Clustered data frequently arise in biomedical studies, where observations, or subunits, measured within a cluster are associated. The cluster size is said to be informative, if the outcome variable is associated with the number of subunits in a cluster. In most existing work, the informative cluster size issue is handled by marginal approaches based on within-cluster resampling, or cluster-weighted generalized estimating equations. Although these approaches yield consistent estimation of the marginal models, they do not allow estimation of within-cluster associations and are generally inefficient. In this paper, we propose a semiparametric joint model for clustered interval-censored event time data with informative cluster size. We use a random effect to account for the association among event times of the same cluster as well as the association between event times and the cluster size. For estimation, we propose a sieve maximum likelihood approach and devise a computationally-efficient expectation-maximization algorithm for implementation. The estimators are shown to be strongly consistent, with the Euclidean components being asymptotically normal and achieving semiparametric efficiency. Extensive simulation studies are conducted to evaluate the finite-sample performance, efficiency and robustness of the proposed method. We also illustrate our method via application to a motivating periodontal disease dataset.

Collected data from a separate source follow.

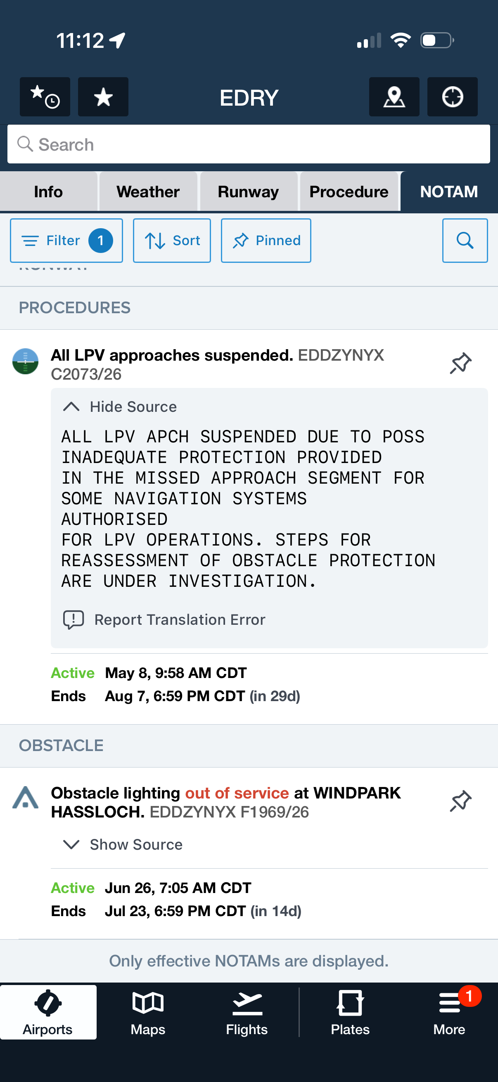The image size is (498, 1082).
Task: Open the Maps section
Action: pos(148,1012)
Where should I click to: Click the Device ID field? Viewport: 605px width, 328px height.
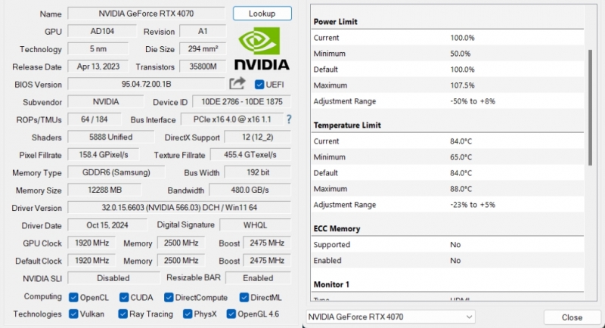242,102
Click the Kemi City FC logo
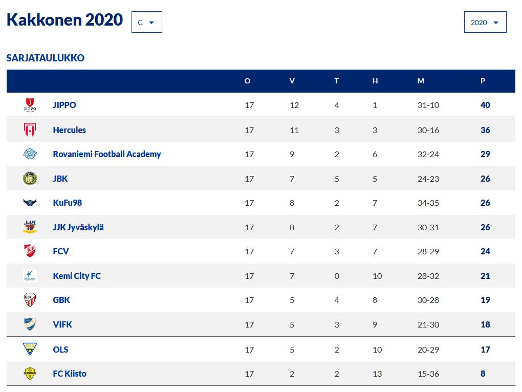The height and width of the screenshot is (392, 522). point(30,275)
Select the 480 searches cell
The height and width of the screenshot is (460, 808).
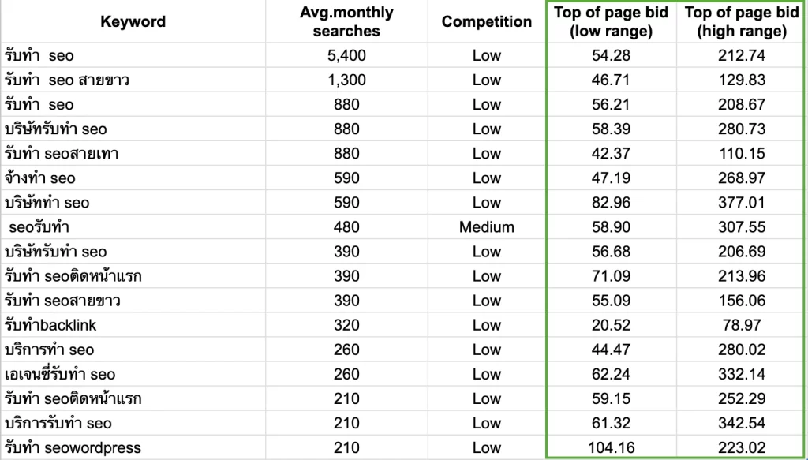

在生物医学研究中,经常会出现聚类数据,其中在一个聚类中测量的观测值或子单元是相关的。如果因变量与聚类中的子单元数量相关,则称聚类大小为信息性的。在大多数现有工作中,基于聚类内重采样或聚类加权广义估计方程的边际方法来处理信息性聚类大小问题。尽管这些方法可以对边际模型进行一致估计,但它们不允许估计聚类内的关联,并且通常效率低下。在本文中,我们提出了一种用于具有信息性聚类大小的聚类区间 censored 事件时间数据的半参数联合模型。我们使用随机效应来解释同一聚类中事件时间之间的关联以及事件时间与聚类大小之间的关联。对于估计,我们提出了一种筛最大似然方法,并设计了一种计算高效的期望最大化算法来实现。该估计量具有强一致性,欧几里得分量渐近正态,并实现了半参数效率。通过广泛的模拟研究评估了所提出方法的有限样本性能、效率和稳健性。我们还通过应用于一个有启发性的牙周病数据集来说明我们的方法。